Don't want credit card, don't want SIM card!

The Times of India reports what I already knew to be true: mobile phone companies have now started aggressive telemarketing, following on from banks. So where earlier I was offered 'free' credit cards and interest-free loans, now I'm being offered SIM cards. All these calls come to one's mobile phone, of course, so one can't even bang the damn thing down.

All these spam calls incur a cost, disturbing us in the middle of whatever we're doing. Therefore, they effectively amount to theft. It is outrageous that these junk-callers actually defend these practices, as Naveen Chopra, the chappie from Hutch, does in the ToI story by saying that they have an opt-out policy in place. That is like saying that if you do not register your name with the Pickpockets Federation, then anyone has a legal right to pick your pocket.

As I'd written here, there should be an opt-in policy for such telemarketing, and if you do not agree to have your name on such databases, they shouldn't call you. As with anything else, consent should never be a default.

Update: Arjun Swarup writes in:
What you wish is for is actually a legal reality in the United States, in most states. In mid 2004 Indiana implemented a law, which actually lets anyone call into a toll free number, and asks you to enter your number. Once you do that, it asks if you want to be off limits to telemarketers for 5 years, or forever, and you choose either option. I did that, and never received a single call after that.
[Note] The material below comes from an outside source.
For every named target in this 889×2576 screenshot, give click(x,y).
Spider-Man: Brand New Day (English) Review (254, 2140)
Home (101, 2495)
Why cant we have similar legislation in India ? Blame the constitution. Our attitude towards legislation is idealistic, not pragmatic. We simply have not adopted a system - at any level, which is equipped with, designed for, or empowered to, be a proactive citizen-friendly state. [Emphasis mine.]
Bang on.

Actually, the Indiana example is still opt-out and not opt-in, but at least it's easy to do. But I'd rather see companies work on opt-in schemes at their expense than have the government enable opt-out schemes at the taxpayers' expense. That's still theft, if indirect.

Update 2: Reader Vimalanand Prabhu writes in to point to examples of "Do not call registries" in the US, such as this one. Sadly, I don't think victims of telemarketing are a big enough voting bloc to matter right now in India. We've got to do something ourselves, to incentivise corporations to band together and create opt-in schemes, or to disincentivise them from such telemarketing. But what?

Update 3: Patrix emails to point me to another such registry.